That’s the alternate security piece which we will probably see used more because it was so hard to get it in the past. I don’t know how much but when you are talking about the appellate lawyer full employment part of this, it is subsection F and this is a huge change for anyone that has done bonds in Texas for very long. It’s because the rule in Texas forever has been, that if you appeal a judgment and you win in the intermediate court of appeals, it does not change your supersedeas.
For example, you have a $10 million judgment from the trial court. You get that substantially reduced or you even get it rendered to a take-nothing judgment in the intermediate court of appeals. Your client still has to maintain whatever supersedeas they had in place on that $10 million judgment until the Texas Supreme Court review process is complete which has always seemed a little weird if you think about it because you have appealed.

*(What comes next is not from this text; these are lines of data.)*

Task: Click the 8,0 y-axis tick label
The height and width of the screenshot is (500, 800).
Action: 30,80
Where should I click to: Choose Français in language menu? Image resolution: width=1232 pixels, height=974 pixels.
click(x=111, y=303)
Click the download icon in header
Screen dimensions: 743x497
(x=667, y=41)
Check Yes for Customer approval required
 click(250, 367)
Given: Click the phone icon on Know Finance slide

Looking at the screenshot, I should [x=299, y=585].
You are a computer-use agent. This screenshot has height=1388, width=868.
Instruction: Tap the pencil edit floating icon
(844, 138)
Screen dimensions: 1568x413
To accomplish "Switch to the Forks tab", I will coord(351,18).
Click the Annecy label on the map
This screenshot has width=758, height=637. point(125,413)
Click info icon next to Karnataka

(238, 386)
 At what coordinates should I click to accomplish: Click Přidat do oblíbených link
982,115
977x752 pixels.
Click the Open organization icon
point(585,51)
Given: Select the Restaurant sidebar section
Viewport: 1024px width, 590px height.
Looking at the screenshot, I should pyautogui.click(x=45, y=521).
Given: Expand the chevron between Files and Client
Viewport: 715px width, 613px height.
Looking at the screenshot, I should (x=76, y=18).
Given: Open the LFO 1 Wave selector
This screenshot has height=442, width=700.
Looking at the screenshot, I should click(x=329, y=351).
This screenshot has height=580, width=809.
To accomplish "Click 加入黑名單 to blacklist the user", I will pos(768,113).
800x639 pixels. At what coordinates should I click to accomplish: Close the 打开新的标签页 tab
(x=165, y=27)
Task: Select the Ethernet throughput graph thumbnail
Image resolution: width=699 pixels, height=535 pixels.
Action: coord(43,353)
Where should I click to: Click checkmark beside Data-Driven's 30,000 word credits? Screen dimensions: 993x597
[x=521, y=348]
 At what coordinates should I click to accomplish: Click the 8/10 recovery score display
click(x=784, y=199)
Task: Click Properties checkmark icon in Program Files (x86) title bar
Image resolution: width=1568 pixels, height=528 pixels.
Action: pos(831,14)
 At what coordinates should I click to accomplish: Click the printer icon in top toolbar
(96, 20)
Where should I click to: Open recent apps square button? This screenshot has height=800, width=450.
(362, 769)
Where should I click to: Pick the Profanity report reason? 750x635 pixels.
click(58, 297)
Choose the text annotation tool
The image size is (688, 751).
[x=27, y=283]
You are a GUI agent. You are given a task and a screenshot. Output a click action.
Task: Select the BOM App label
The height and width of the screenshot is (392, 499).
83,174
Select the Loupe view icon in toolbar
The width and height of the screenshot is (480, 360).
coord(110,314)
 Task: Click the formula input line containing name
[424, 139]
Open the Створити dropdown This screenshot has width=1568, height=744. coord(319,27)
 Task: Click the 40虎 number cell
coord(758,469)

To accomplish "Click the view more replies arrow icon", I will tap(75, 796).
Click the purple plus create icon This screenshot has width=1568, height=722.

However, the logic behind it and I get it is, that a court of appeals judgment isn’t final until the Texas Supreme Court has had it’s say or it hasn’t gone to that step and the mandate has finally been issued. All the re-hearings are done, but there’s a real practical effect in there that your client can be spending tens and hundreds of thousands of dollars in the meantime on bond premiums.
Subsection F finally fixes that. If you have an appeal and the appellate court reduces the amount of judgment that the trial court used to set the bond or deposit. At that point, the judgment debtor can go back while the appeal still pending. Whether it’s at the court of appeals rehearing stage or at the Texas Supreme Court stage ask the trial court, which all the supersedeas enforcement determination takes place in the trial court. The court of appeals wants no part of it unless they are doing a review of what’s trial court has done.
The trial court gets to re-determine what the correct amount of the bond depositor security could be which can be a huge change going forward for people that may help out judgment debtors. It’s not one that judgment creditors are going to like necessarily because it does reduce some leverage that they have. However, it’s one that probably strikes a pretty common sense balance that if you have won in an appellate court, then you probably deserve to have that re-determined at the trial court stage.
It does make a lot of sense. What happened in the trial court was technically a final judgment but if your final judgment is reversed or modified, it’s not final anymore. It’s a sensible change. Thinking back to your basic property law, do we want money tied up doing nothing for years potentially? While an appeal gets decided, how much do we want to bank on whether there’s going to be a Texas Supreme Court review when statistically the odds are very low that it’s going to happen? I agree. This is another example of something that did need to be changed and I’m happy that the legislature did it. It also provided appellate lawyers some more work.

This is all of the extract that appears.